Null l'apprit lentement.
Elles ne supprimaient pas la peur, ni l'injustice, ni la violence, ni l'orgueil des créatures qui découvrent qu'elles peuvent nommer les choses et croient aussitôt les posséder.
Les lois ne sauvaient pas.
Elles empêchaient seulement certaines horreurs de se prendre pour la seule forme possible du réel.
Sur le Premier Monde, la Cinquième Loi ne descendit pas comme un commandement.
Elle devint d'abord une rive.
Puis une coutume.
Puis une dispute.
Puis plusieurs écoles de dispute.
Les tribus du fleuve se réunissaient une fois par saison devant le gouffre des Absents. Elles apportaient des pierres sans nom. Certaines personnes pleuraient des enfants possibles, des amours non choisis, des voyages abandonnés, des guerres évitées, des victoires refusées. D'autres refusaient de venir, parce qu'elles trouvaient cela morbide, dangereux ou inutile.
Maé insistait pour que le refus soit autorisé.

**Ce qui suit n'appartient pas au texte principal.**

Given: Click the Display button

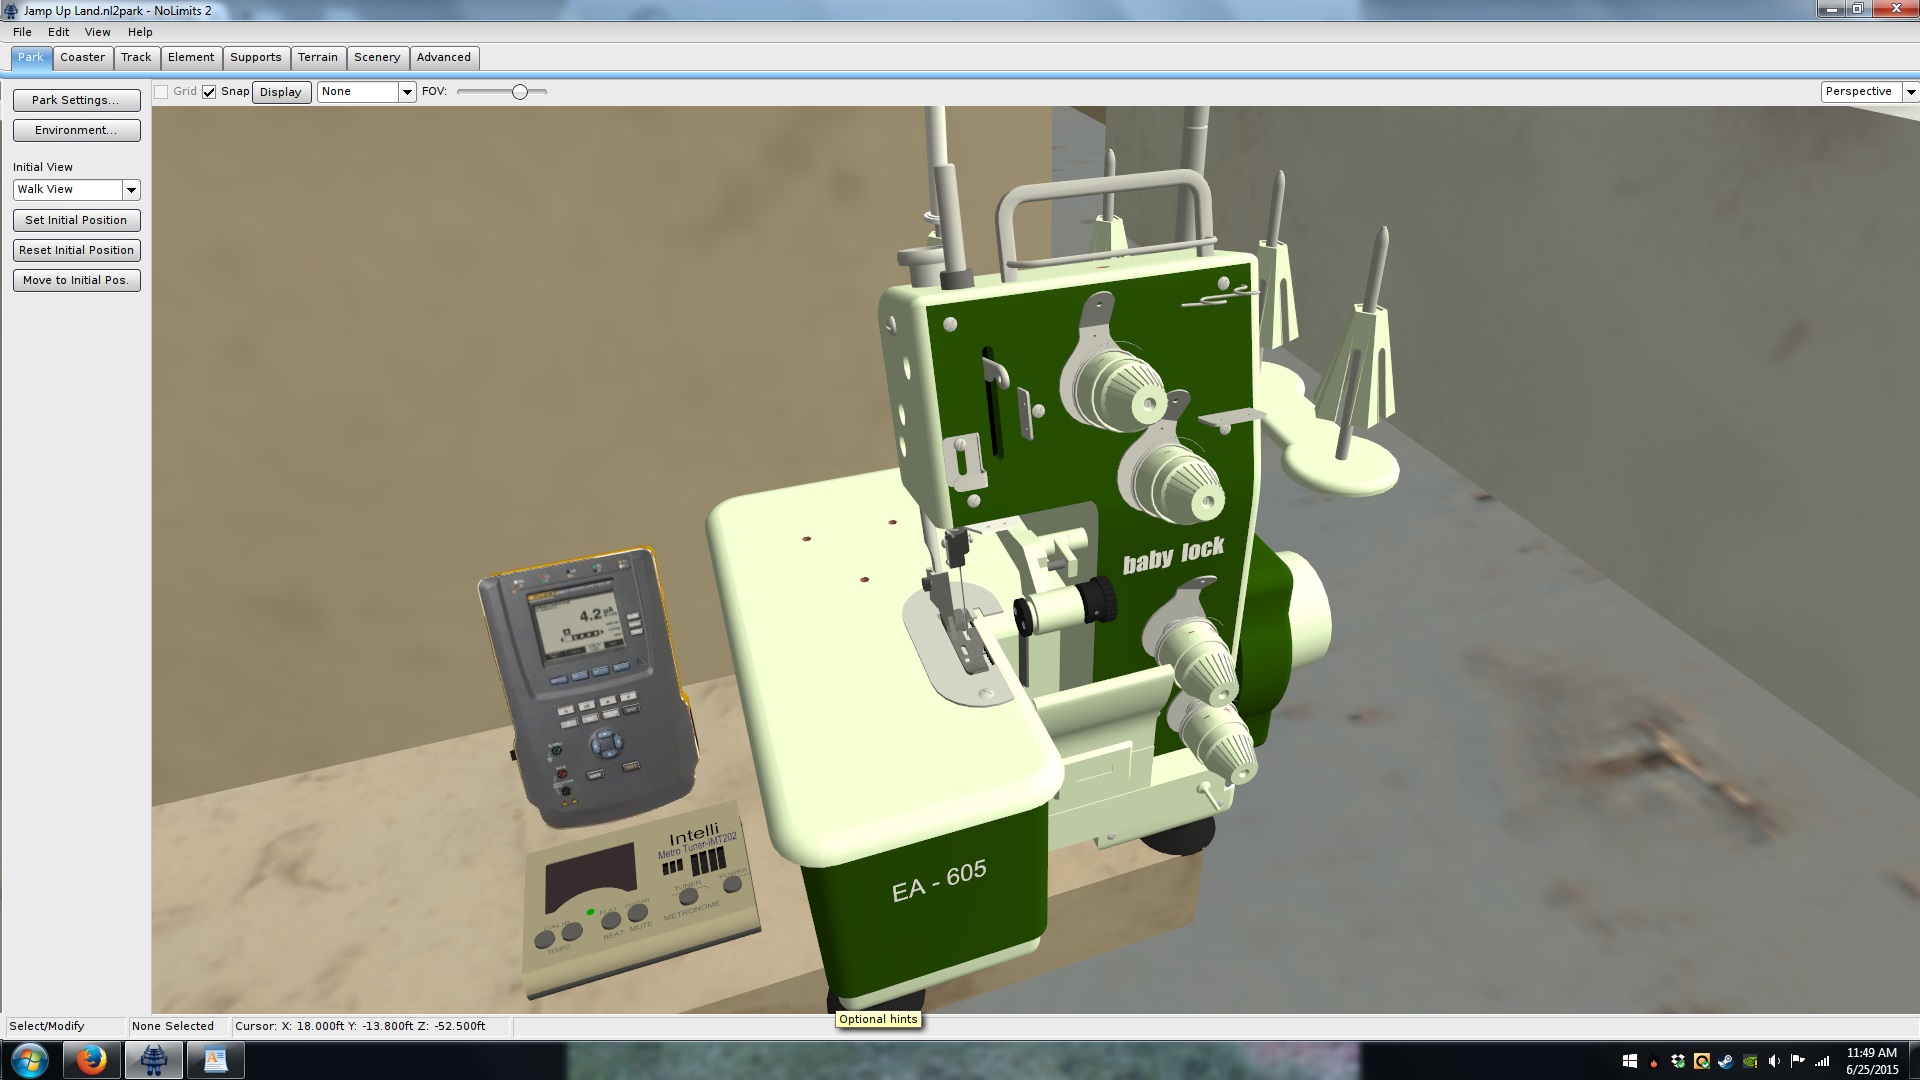Looking at the screenshot, I should click(x=281, y=92).
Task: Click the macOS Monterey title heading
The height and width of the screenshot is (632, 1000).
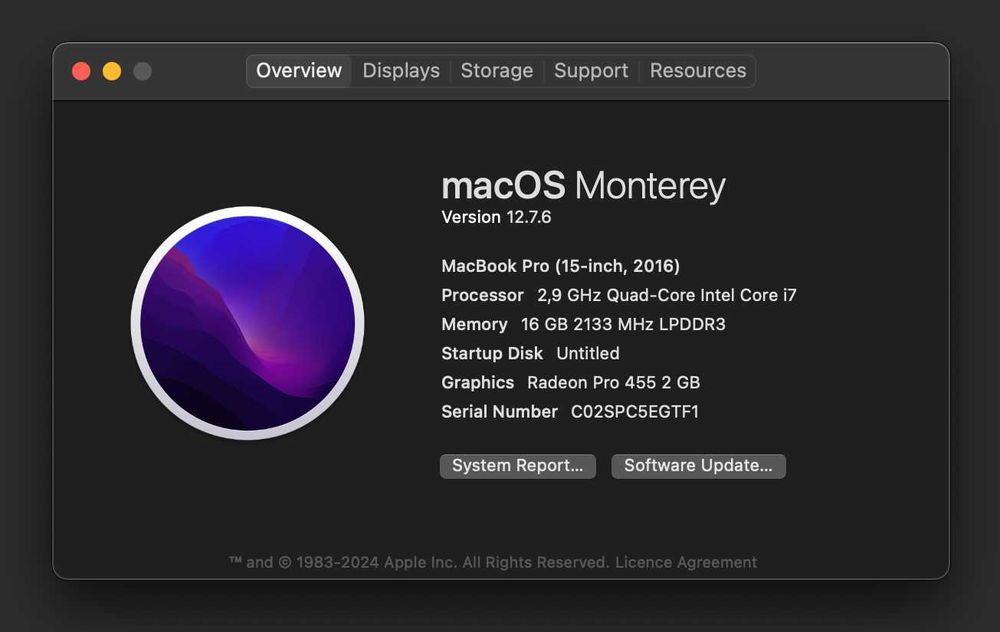Action: (583, 186)
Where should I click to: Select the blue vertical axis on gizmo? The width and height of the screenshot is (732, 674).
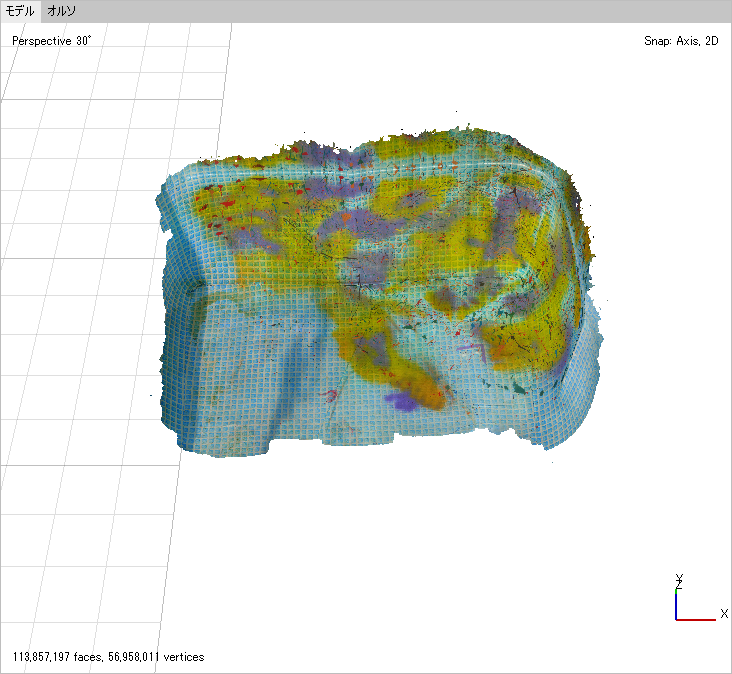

— Un rite qui ne permet pas de ne pas venir devient une prison, disait-elle.
Sahel notait ses phrases pour s'en moquer plus tard.
— Tu parles déjà comme une vieille pierre.
— Alors casse-moi si je deviens trop lourde.
— Avec plaisir.
Khar devint le gardien silencieux du gouffre.
Pas un prêtre.
Il refusait ce mot.
Il guidait ceux qui voulaient parler aux Absents et repoussait ceux qui venaient y chercher un marché. Certains soirs, il prononçait le nom de son frère vivant, puis celui du frère possible, en laissant assez de silence entre les deux pour ne pas les confondre.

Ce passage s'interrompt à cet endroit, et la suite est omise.